Even though all maths textbooks are supposed to follow the same syllabus (year 11 or HSC year 12), the content and style of questions can vary drastically between each one. There really isn't one textbook that suits all of us as we all of have varying abilities in maths and different preferences in how we like to learn. Thus, it is very important to find which textbook (or textbooks) suit you, rather than just which one is the most popular among others.
Judging a maths textbook is usually not easy, as there really isn't a defined criteria as to what makes an excellent book. Most of the information here is based on past student experiences as well as my own. While this means that everything is based on first-hand experience, most of the points here are just opinions and shouldn't be used as a definite guide. Remember, sometimes, you just have to try things yourself to truly know whether it is the best for you. So without further adieu, let's jump straight in! Below, I've included some of the more popular textbooks, ones which I have personally used and are widely used by schools in New South Wales for the HSC.
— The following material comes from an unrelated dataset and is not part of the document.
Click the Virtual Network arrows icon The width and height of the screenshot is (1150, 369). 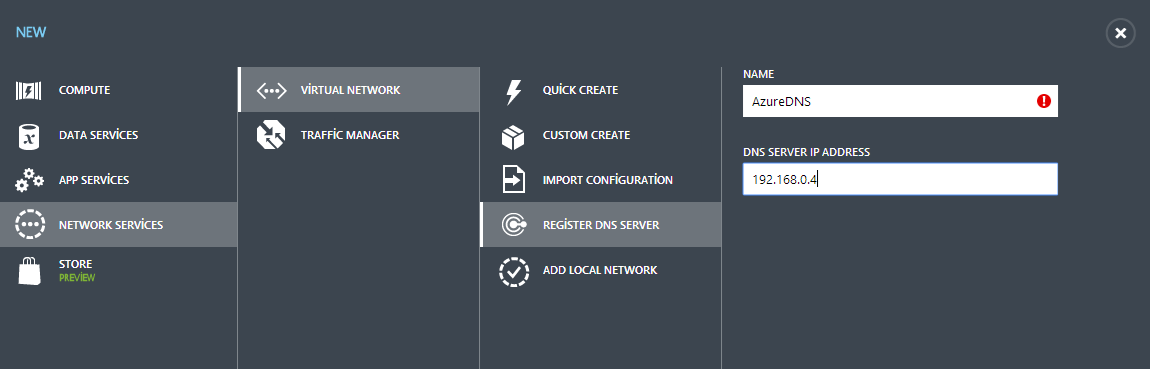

Which Textbook Should I Use For Maths Advanced & Maths Extension 1
Maths in Focus
By far one of the most popular textbooks used by schools (along with Cambridge), there are many things to rave about this book as well as things that aren't so great. Many students find Maths in Focus to be great for basic skills and to the learn the foundations of each topic. It explains things efficiently and effectively through clearly structured examples. There are also usually a large amount of questions for each topic. Additionally, for questions where you need to prove something, there were usually worked solutions which is not very common.
However, some Maths Extension 1 and 2 students find that the questions and examples are a little too simple; they feel that this book doesn't allow them to have enough practice with harder questions. However, this doesn't mean there are no challenging questions in Maths in Focus. This is because, according to some teachers, instead of making their questions difficult, this book tries to make them 'messy'. For instance, instead of having questions which actually require more problem solving, they may just make the numbers more confusing for you to understand (e.g. they may use 254.19 instead of just 7 in a question) in an attempt to make it more difficult.
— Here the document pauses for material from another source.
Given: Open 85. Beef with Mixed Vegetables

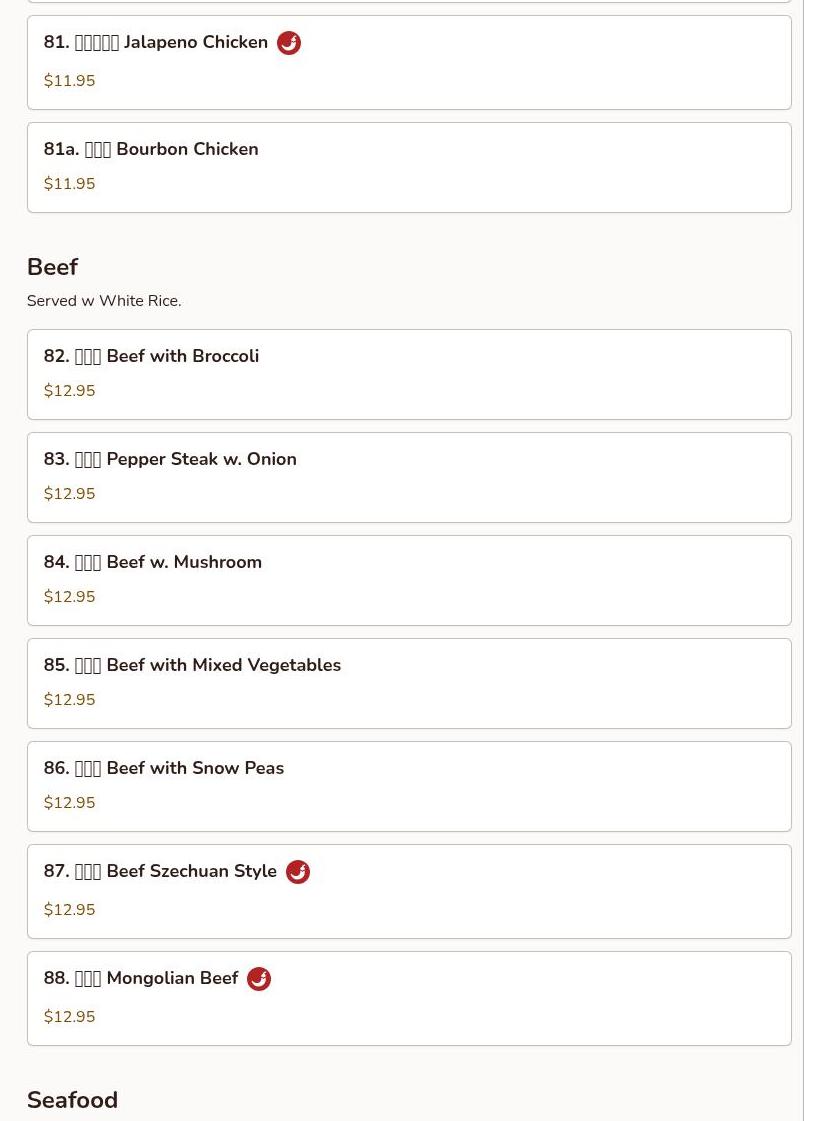Looking at the screenshot, I should [x=408, y=683].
Thus, it's probably a good 'basics' book to be used in combination with another more difficult textbook, allowing you to build your foundations and be fully ready for harder questions.
Just like Maths in Focus, there are pros and cons to this book. However, when you open the book, you can definitely feel a different vibe to Maths in Focus. Liked by many for its greater difficulty than Maths in Focus, there are many extension questions and you can certainly feel the questions are of another level. Thus, many students believe this book is great if you want to test yourself to reach another level.
However, many find that it is also important for you to pick a selection of questions to do when using this book rather than every single one as not all questions seem relevant and some are a little different to the questions you will find in your HSC high school exams. There aren't any worked solutions in this book either.
Overall, it's a great book for you if you want to improve your maths to a more advanced level.
Which Textbook Should I Use For Maths Extension 2
Some like it, some disregard it. Some find Cambridge to be excellent for Maths Extension 2, while others think they're questions are actually a little too easy. Personally, I found that although doing their questions can be useful, the wording was not always easy to understand and seemed different to how questions were worded in the HSC exams. Furthermore, their examples were sometimes hard to follow and its structure wasn't very appealing. It was however, the main book that many schools used, and thus, was somewhat popular. Additionally, the author of Cambridge also writes the Maths Extension 2 CSSA trial exams. Thus, it may be helpful to use this book if your school uses CSSA papers for their exams.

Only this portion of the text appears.